Mientras Leonor examinaba el rostro de su padre, distenso y calmo, doña Pura descubrió la presencia de Cárcamo y lo saludó con un despectivo alzamiento de cejas, que el dominico respondió con una reverencia servil. No le agradaba en absoluto el rumbo que iban tomando las cosas. La probable curación del marqués significaba un grave tropiezo para los intereses de su orden, que necesitaba cuanto antes el donativo. Para colmo, la abierta hostilidad de doña Pura presagiaba una tenaz oposición a la enmienda del testamento. Ojalá sea la mejoría de la muerte, pensó, pero al despedirse de su enemiga adoptó una sonrisa de circunstancias y le susurró al oído:
—Siempre le dije a Leonor que Dios escucharía nuestros ruegos.
Cruzó de prisa los amplios salones de la mansión, molesto por el adverso vuelco de la fortuna. Segunda vez que salía de su casa con el rabo entre las piernas. En el estrado recogió su flamante capa pluvial y con tantos humos en la cabeza olvidó sobre el canapé la carta que Leonor le había pedido leer.
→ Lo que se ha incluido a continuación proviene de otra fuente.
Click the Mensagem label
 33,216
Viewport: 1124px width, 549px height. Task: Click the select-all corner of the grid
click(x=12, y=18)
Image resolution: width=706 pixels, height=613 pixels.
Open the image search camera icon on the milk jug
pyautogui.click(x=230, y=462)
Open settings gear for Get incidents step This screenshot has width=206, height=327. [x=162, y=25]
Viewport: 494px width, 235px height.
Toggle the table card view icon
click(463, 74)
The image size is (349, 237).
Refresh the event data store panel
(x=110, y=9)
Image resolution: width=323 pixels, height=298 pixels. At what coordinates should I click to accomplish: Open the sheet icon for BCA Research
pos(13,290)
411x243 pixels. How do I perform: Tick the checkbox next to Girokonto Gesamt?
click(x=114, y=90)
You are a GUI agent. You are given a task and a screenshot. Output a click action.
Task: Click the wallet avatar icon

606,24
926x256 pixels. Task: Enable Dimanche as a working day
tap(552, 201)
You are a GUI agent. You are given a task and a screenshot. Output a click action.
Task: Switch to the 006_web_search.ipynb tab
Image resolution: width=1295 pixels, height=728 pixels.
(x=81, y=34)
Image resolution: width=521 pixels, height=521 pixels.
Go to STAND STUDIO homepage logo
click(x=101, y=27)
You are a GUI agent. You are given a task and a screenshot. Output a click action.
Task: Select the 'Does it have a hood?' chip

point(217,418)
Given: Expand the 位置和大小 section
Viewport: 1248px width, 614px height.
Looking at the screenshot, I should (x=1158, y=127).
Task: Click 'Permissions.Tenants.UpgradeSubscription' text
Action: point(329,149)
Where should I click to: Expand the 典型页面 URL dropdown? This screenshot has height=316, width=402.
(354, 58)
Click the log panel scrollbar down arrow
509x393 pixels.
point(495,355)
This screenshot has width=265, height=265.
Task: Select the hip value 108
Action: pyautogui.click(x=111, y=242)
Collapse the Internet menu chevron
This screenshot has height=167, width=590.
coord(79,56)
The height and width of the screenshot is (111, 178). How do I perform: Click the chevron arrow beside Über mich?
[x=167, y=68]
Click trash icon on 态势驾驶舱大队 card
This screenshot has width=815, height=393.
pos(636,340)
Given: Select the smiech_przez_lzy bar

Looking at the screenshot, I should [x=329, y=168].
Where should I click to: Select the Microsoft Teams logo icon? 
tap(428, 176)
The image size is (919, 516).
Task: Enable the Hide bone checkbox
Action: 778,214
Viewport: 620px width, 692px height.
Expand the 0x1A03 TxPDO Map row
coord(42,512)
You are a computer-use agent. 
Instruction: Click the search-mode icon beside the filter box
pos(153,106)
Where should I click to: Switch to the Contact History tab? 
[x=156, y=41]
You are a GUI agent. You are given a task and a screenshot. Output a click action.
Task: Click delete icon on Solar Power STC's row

Momentos después acudió al llamado de doña Pura el físico de la familia, don Álvaro de Tapia, y examinó someramente al enfermo, que seguía dormido como un querubín.
—No tiene calentura y parece que ha evacuado los malos humores —dijo sorprendido—. Denle gracias a Dios, pues he visto morir a muchos enfermos aquejados de su mal. Ahora deben alimentarlo con caldos y leche de burra y en una semana estará de pie.
Poco después del mediodía el marqués despertó sin dolores, todavía pálido, pero con destellos rosáceos en las mejillas. La ictericia había desaparecido de sus ojos, y miró a las mujeres que lo rodeaban con la perpleja incredulidad de un resucitado.
—Estás sano, arrojaste la piedra —lo abrazó doña Pura entre gimoteos.
Entre las brumas del sopor, don Manuel recordó los piadosos senos de la beata que había recitado conjuros al pie de su cama.
—Crisanta me salvó, ella hizo el milagro —dijo con voz cavernosa—. Tráiganme a esa bendita muchacha.